HOTAIR regulates lipopolysaccharide-induced inflammatory response in hepatocytes.

Abstract

It has been widely accepted that long-noncoding RNA (lncRNA) HOX transcript antisense intergenic RNA (HOTAIR) emerges as a crucial mediator in inflammation. Here, we first detected HOTAIR in lipopolysaccharide (LPS)-treated normal human liver cell line (L02) and hepatocellular carcinoma cell lines (C3A, HepG2, and SMMC-7721). Further, we explored the biological function of HOTAIR in LPS-induced hepatocytes (L02 and C3A) lesions and investigated the molecular mechanisms.

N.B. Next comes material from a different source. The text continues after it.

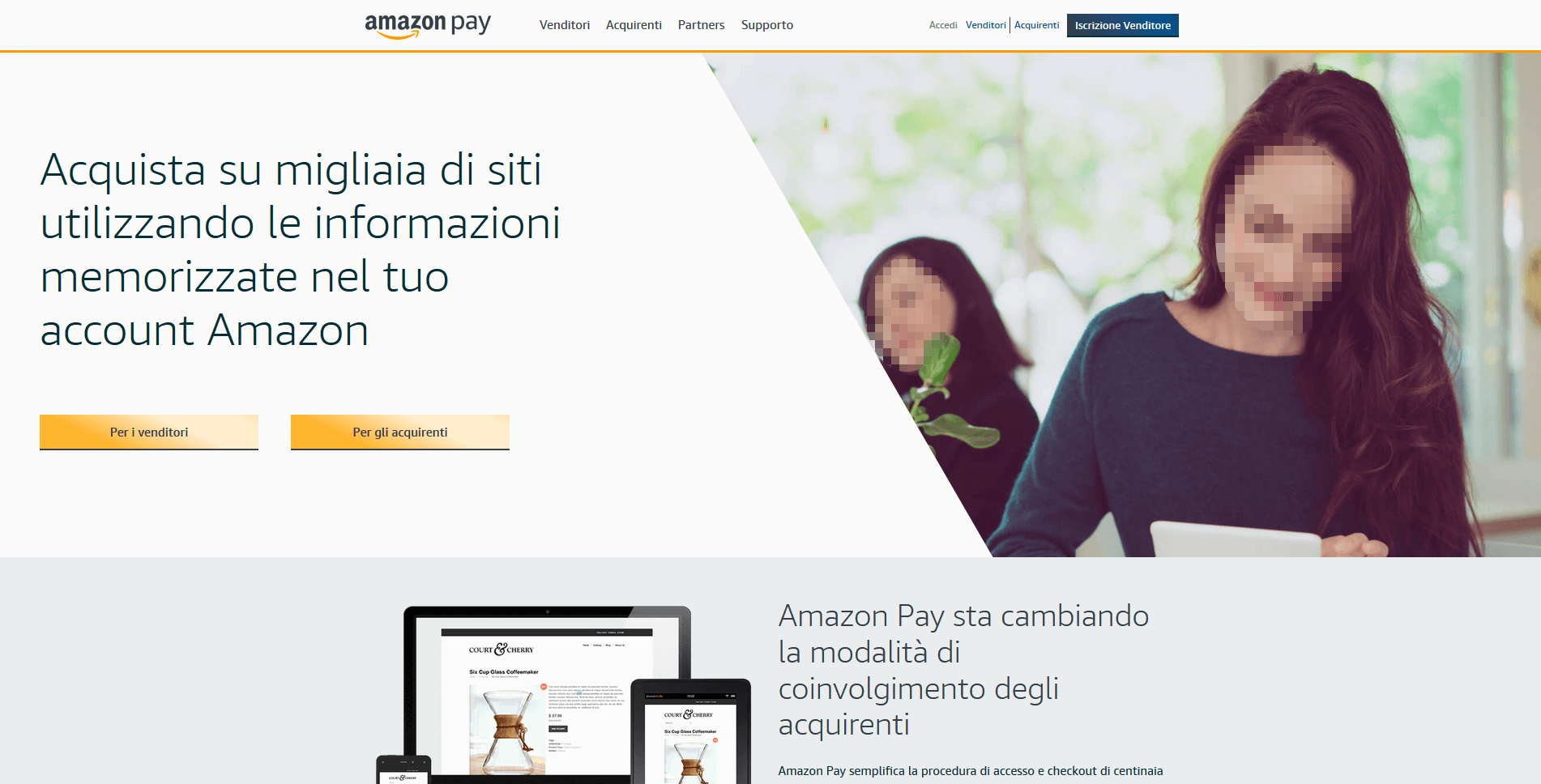Click the Accedi label in header

tap(943, 25)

Besides, we focused on inflammatory signaling crosstalk. The inflammatory insults were assayed by cell counting kit-8 (CCK-8), cell cycle and apoptosis analysis kit, and immunoblotting assay. HOTAIR level was examined by reverse-transcription polymerase chain reaction. To determine the effect of HOTAIR silence or overexpression in inflammation, we applied quantitative reverse-transcription polymerase chain reaction, immunoblotting assay, and enzyme-linked immuno sorbent assay. Regulator inhibitors of Janus kinase/signal transducer and activator of transcription (JAK2/STAT3; AG490) and nuclear factor κB (NF-κB; BAY-11-7082) were applied to treat cells. Our results suggested that LPS induced the overexpression of HOTAIR in L02, C3A, HepG2, and SMMC-7721 cells. LPS repressed viability, induced apoptosis, and facilitated the expression of interleukin (IL)-1β, IL-6, and tumor necrosis factor (TNF)-α in L02 and C3A cells. IL-1β, IL-6, and TNF-α were upregulated by HOTAIR overexpression while downregulated by HOTAIR knockdown in LPS-treated cells. We further observed that HOTAIR overexpression accelerated LPS-induced phosphorylation whereas HOTAIR silence blocked this progress. Inhibition of JAK/STAT and NF-κB contributed to the suppression of cytokines which was evoked by LPS. Collectively, our findings indicated that HOTAIR exerted a crucial role in cytokines expression by activating JAK/STAT and NF-κB.